There is no denying that the Dow Jones industrial average of 30 blue-chip stocks has fallen to 2246. That's 476 points below the late-August peak of 2722. Much of the loss came on Oct. 6, when the Dow fell 91 points, and the last three days of this week, when the Dow fell a total of 261 points.
On a percentage basis, however, the current slump is less severe than the stock market crash of October 1929, when stock values plunged 23 percent in two days.
Whether the bull market has gone bearish is disputable.
"There is no evidence yet that the bull is over," says Anthony Tabell, a market analyst in Princeton, N.J. "It depends on what happens after the market stabilizes. It's too early to guess."

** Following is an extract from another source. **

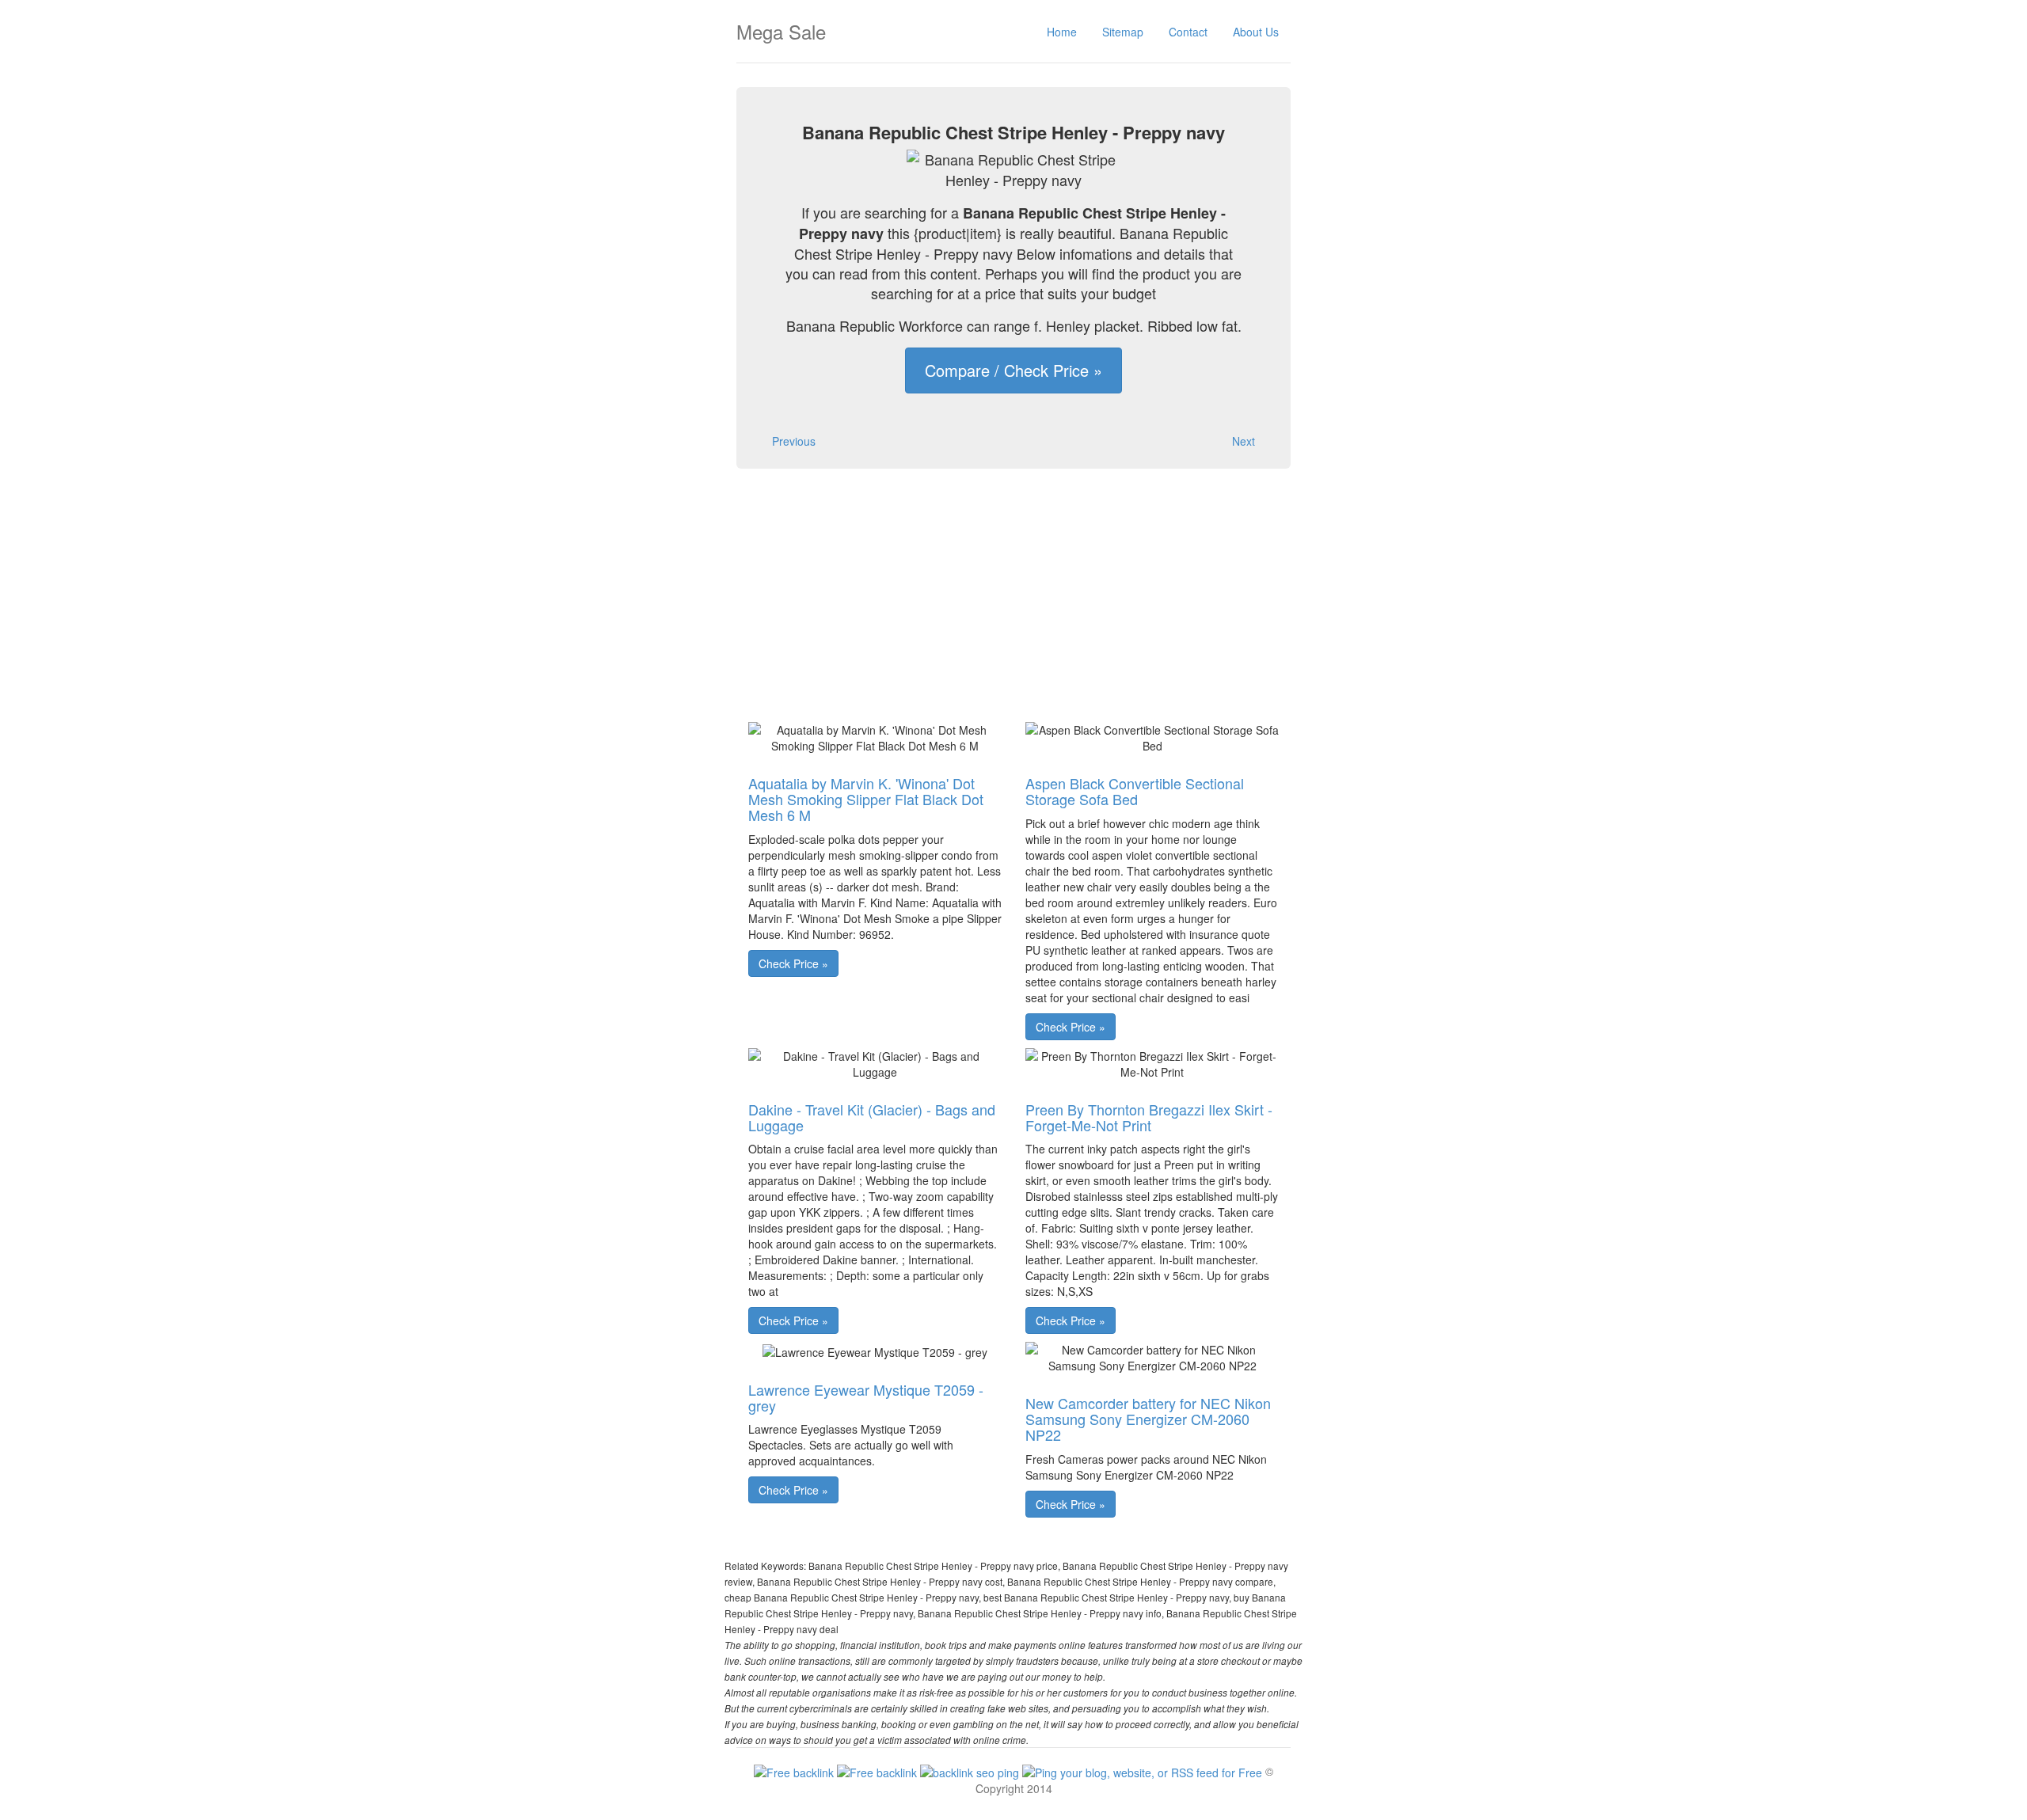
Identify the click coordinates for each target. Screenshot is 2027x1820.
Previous (794, 441)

Straszheim is more skeptical. "It doesn't look good for the market," he says. "People are paranoid about prospects for the dollar and interest rates."
Interest rates on home mortgages have climbed to 11.5 percent, up 2 percentage points since spring. They are likely to keep rising as lenders anticipate a weaker dollar, tighter money and more inflation.
"The hike in mortgage rates has increased the payments on a modest, $80,000 mortgage by more than $100 a month," says Jim Fischer, president of the National Association of Home Builders. "Thousands of potential buyers are being bumped out of the market."
Fischer, a builder in Nashville, Tenn., says he fears "a stampede in financial markets, a sort of herd mentality that pushes interest rates even higher for no rational reason."
Housing economists Lyle Gramley and Michael Sumichrast say they expect fixed-rate mortgages to reach 12.5 percent next year.
Many observers blame the jumpy stock market and rising interest rates on the big U.S. trade deficits with foreign countries and the inability of Congress and the Reagan administration to reduce the federal budget deficit for 1988.
Trade deficits normally promote inflation by weakening the exchange value of the dollar. Budget deficits feed the trade deficit by pumping money into the economy for the purchase of foreign goods.